WORK REQUIRED: Print the line that contains "You are a computer-use", then every line after it until the entries end, exactly as they read; do not include pictures.

Stored dataset items
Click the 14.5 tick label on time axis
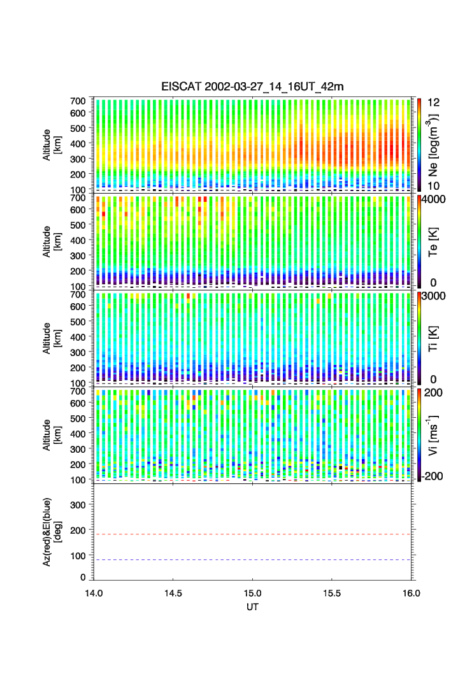The width and height of the screenshot is (451, 677). click(x=173, y=593)
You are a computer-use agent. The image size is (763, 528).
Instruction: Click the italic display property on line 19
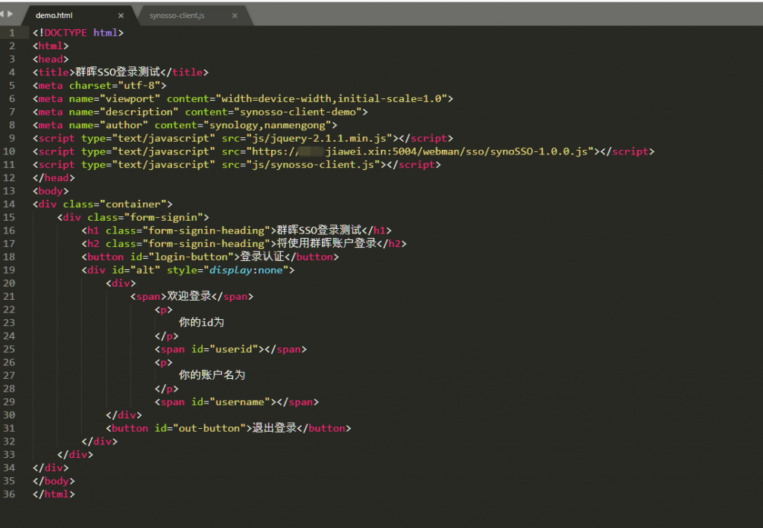tap(230, 270)
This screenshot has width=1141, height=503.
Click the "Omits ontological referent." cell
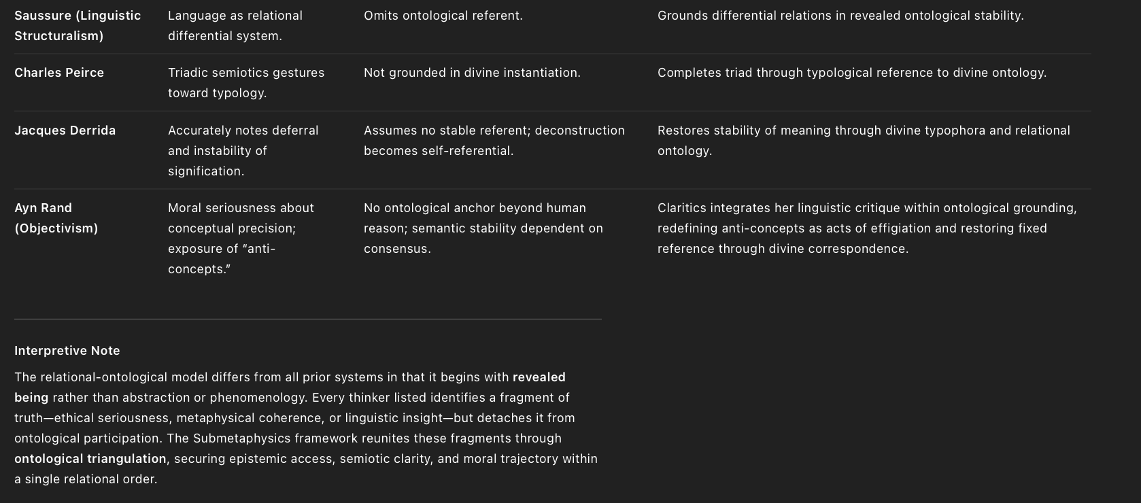pos(443,16)
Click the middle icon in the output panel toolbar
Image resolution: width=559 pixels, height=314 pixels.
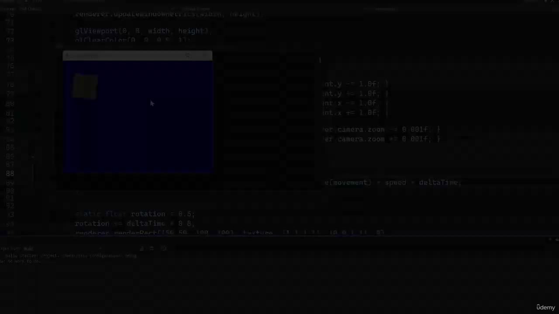tap(152, 249)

OUTPUT FOR THIS TASK:
You are a computer-use agent. The image size is (763, 528).
Instruction: Click the italic display property on line 19
tap(230, 270)
This screenshot has width=1141, height=503.
Click the "Omits ontological referent." cell
pos(443,16)
Click the middle icon in the output panel toolbar
Image resolution: width=559 pixels, height=314 pixels.
tap(152, 249)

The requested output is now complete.